**DATA SHOWN:**
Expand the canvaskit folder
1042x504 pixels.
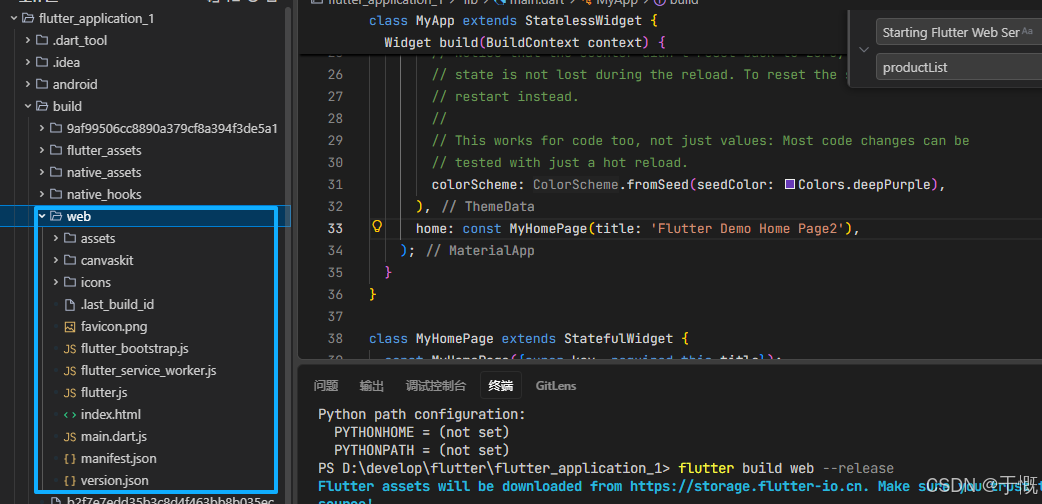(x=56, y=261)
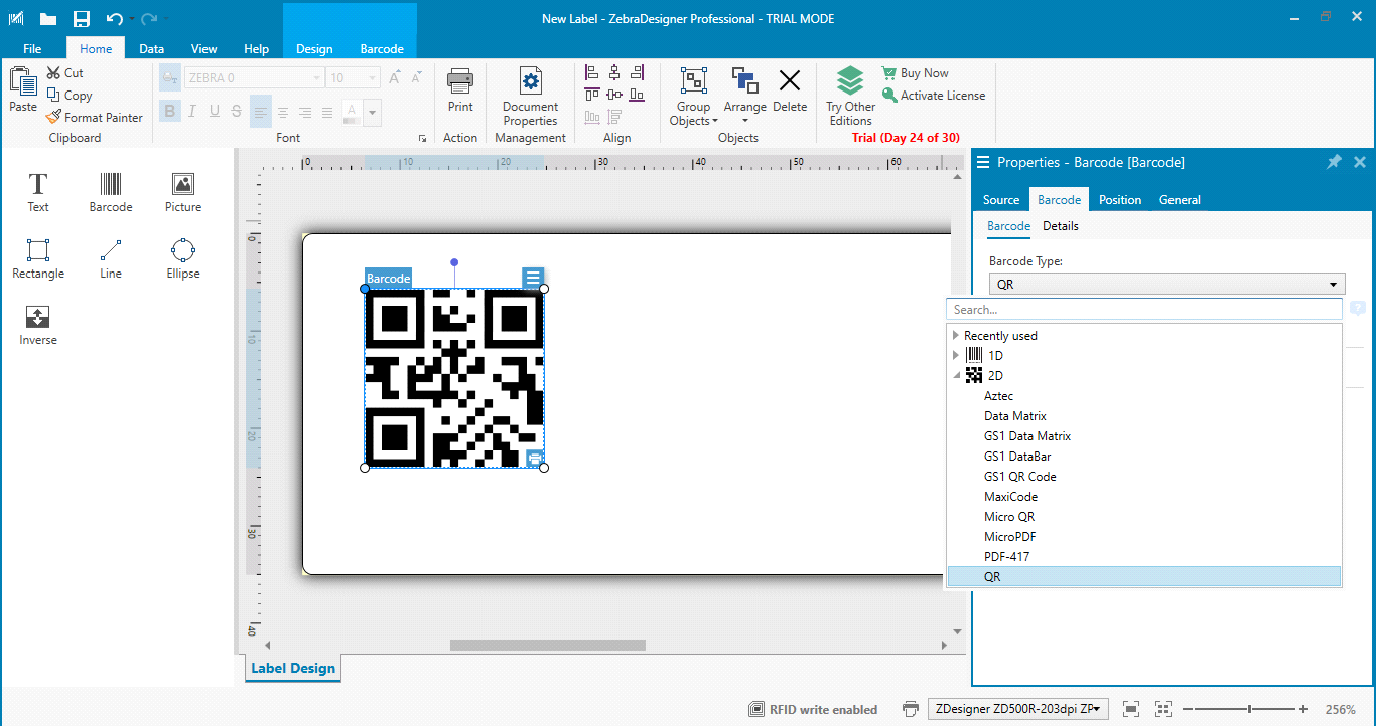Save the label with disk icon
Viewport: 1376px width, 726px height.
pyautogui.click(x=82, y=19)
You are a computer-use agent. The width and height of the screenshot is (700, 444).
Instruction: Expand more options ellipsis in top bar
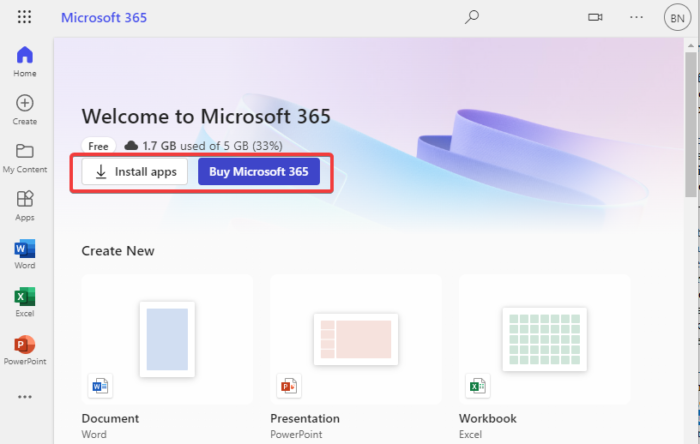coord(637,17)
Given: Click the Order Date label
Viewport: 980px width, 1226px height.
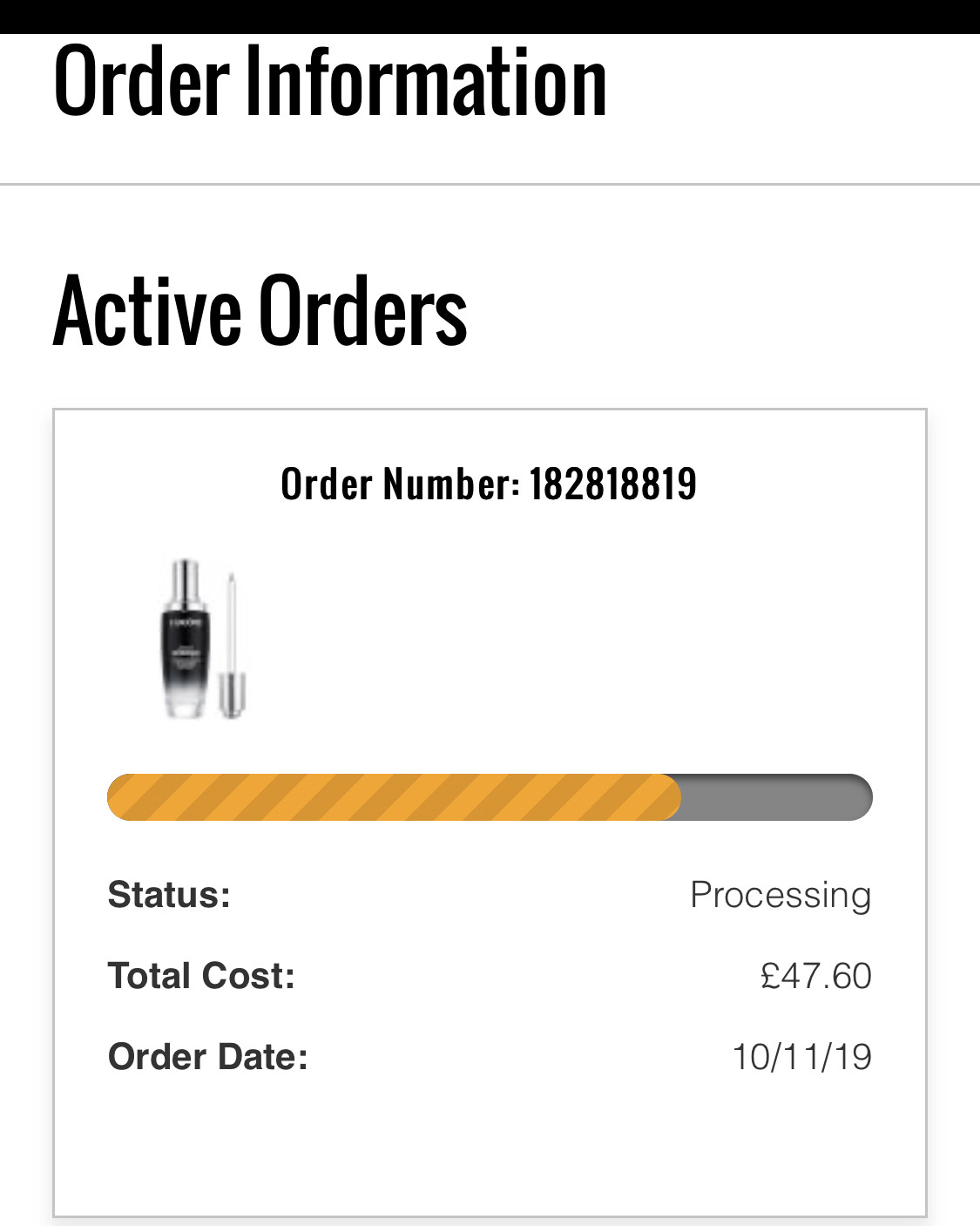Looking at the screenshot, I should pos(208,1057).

**YOUR TASK:** Once the pictures are set aside, please output all the data word for word.

**RESULT:**
Expand the canvaskit folder
1042x504 pixels.
(x=56, y=261)
Save the label with disk icon
Viewport: 1376px width, 726px height.
pyautogui.click(x=82, y=19)
You are a computer-use agent. The width and height of the screenshot is (700, 444).
Instruction: Expand more options ellipsis in top bar
coord(637,17)
Given: Click the Order Date label
Viewport: 980px width, 1226px height.
Looking at the screenshot, I should pos(208,1057).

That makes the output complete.